Hozumi Yuta, Wei Guo-Wei
Department of Mathematics, Michigan State University, East Lansing, MI 48824, USA.
Department of Electrical and Computer Engineering, Michigan State University, East Lansing, MI 48824, USA.
J Comput Appl Math. 2024 Aug 1;445. doi: 10.1016/j.cam.2024.115842. Epub 2024 Feb 19.
Single-cell RNA sequencing (scRNA-seq) is a relatively new technology that has stimulated enormous interest in statistics, data science, and computational biology due to the high dimensionality, complexity, and large scale associated with scRNA-seq data. Nonnegative matrix factorization (NMF) offers a unique approach due to its meta-gene interpretation of resulting low-dimensional components. However, NMF approaches suffer from the lack of multiscale analysis. This work introduces two persistent Laplacian regularized NMF methods, namely, topological NMF (TNMF) and robust topological NMF (rTNMF). By employing a total of 12 datasets, we demonstrate that the proposed TNMF and rTNMF significantly outperform all other NMF-based methods. We have also utilized TNMF and rTNMF for the visualization of popular Uniform Manifold Approximation and Projection (UMAP) and -distributed stochastic neighbor embedding (-SNE).

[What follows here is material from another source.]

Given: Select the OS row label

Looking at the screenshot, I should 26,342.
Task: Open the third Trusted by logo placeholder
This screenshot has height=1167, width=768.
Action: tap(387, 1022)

单细胞RNA测序(scRNA-seq)是一项相对较新的技术,由于scRNA-seq数据具有高维度、复杂性和大规模的特点,它激发了统计学、数据科学和计算生物学领域的极大兴趣。非负矩阵分解(NMF)因其对所得低维成分的元基因解释而提供了一种独特的方法。然而,NMF方法缺乏多尺度分析。这项工作引入了两种持久拉普拉斯正则化NMF方法,即拓扑NMF(TNMF)和稳健拓扑NMF(rTNMF)。通过总共使用12个数据集,我们证明所提出的TNMF和rTNMF明显优于所有其他基于NMF的方法。我们还将TNMF和rTNMF用于流行的均匀流形逼近与投影(UMAP)和t-SNE(t分布随机邻域嵌入)的可视化。